=== Begin Enclosure ===

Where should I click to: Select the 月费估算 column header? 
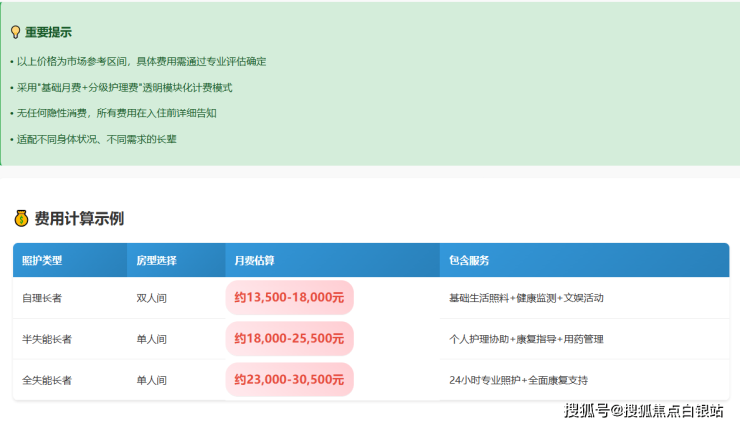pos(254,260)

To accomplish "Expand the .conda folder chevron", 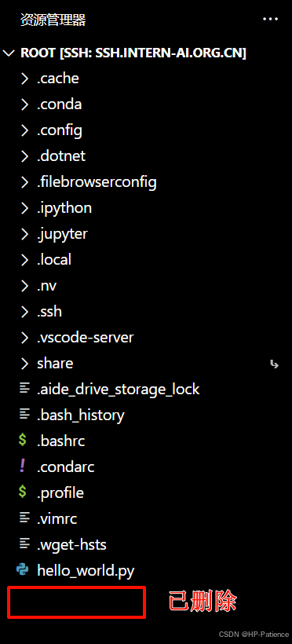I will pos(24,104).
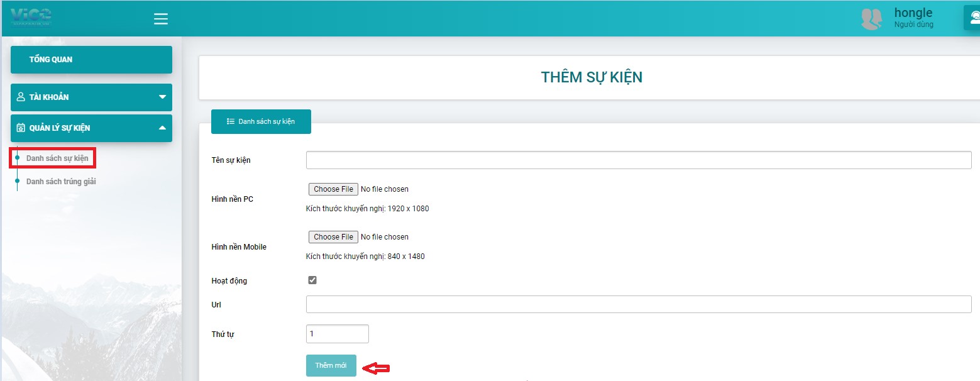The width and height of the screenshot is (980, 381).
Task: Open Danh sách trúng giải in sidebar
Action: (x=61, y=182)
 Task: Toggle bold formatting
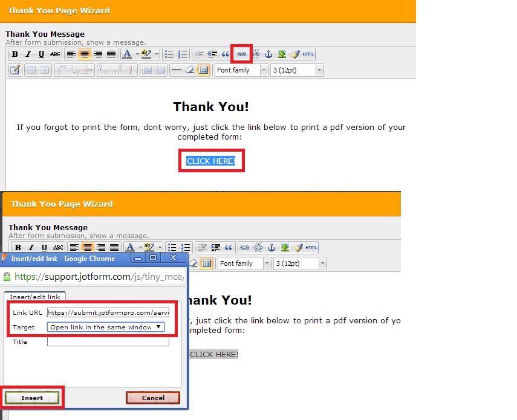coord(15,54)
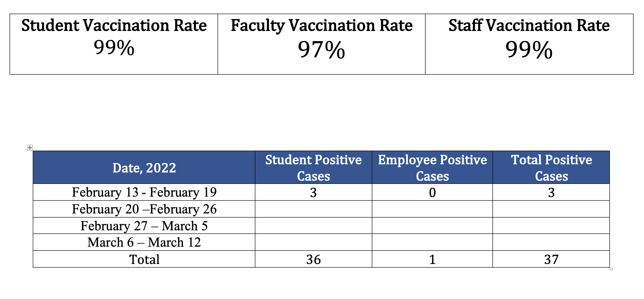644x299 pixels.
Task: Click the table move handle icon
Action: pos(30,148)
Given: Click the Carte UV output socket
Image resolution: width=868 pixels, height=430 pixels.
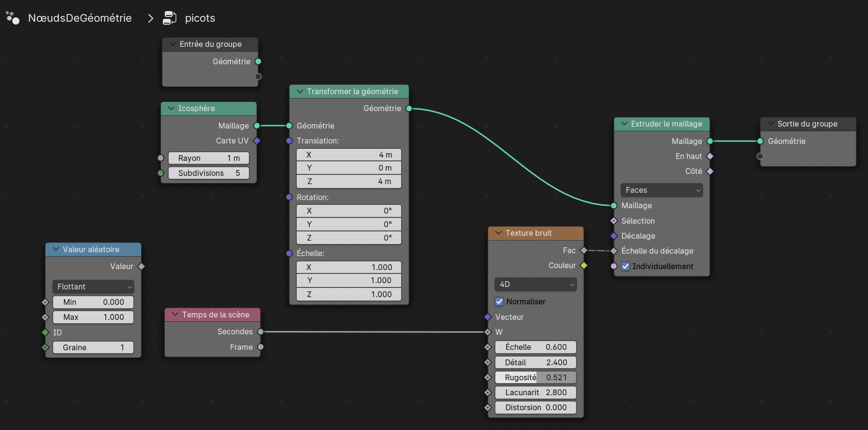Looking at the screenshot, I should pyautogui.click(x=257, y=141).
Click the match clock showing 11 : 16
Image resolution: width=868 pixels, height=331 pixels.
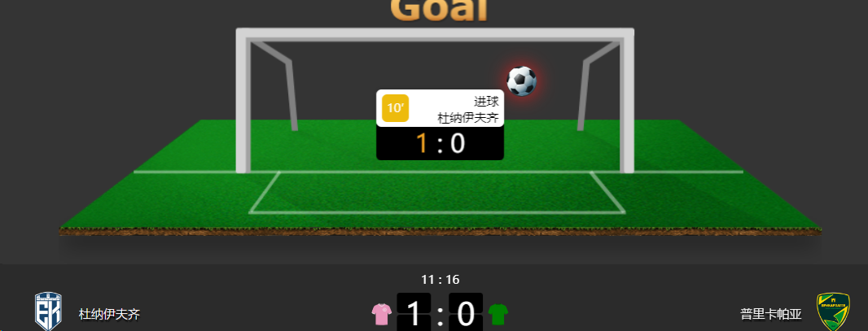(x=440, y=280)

=== End Enclosure ===
=== Begin Enclosure ===

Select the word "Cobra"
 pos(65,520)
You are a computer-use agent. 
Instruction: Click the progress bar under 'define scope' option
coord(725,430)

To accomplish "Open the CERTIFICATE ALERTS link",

=== End Enclosure ===

What you are asked to do
The required answer is the run of lines above, starting at the line with "Select the word" and ending at the line with "the CERTIFICATE ALERTS", reproduced exactly with both ends.

Task answer
Select the word "Cobra"
 pos(65,520)
You are a computer-use agent. 
Instruction: Click the progress bar under 'define scope' option
coord(725,430)

To accomplish "Open the CERTIFICATE ALERTS link",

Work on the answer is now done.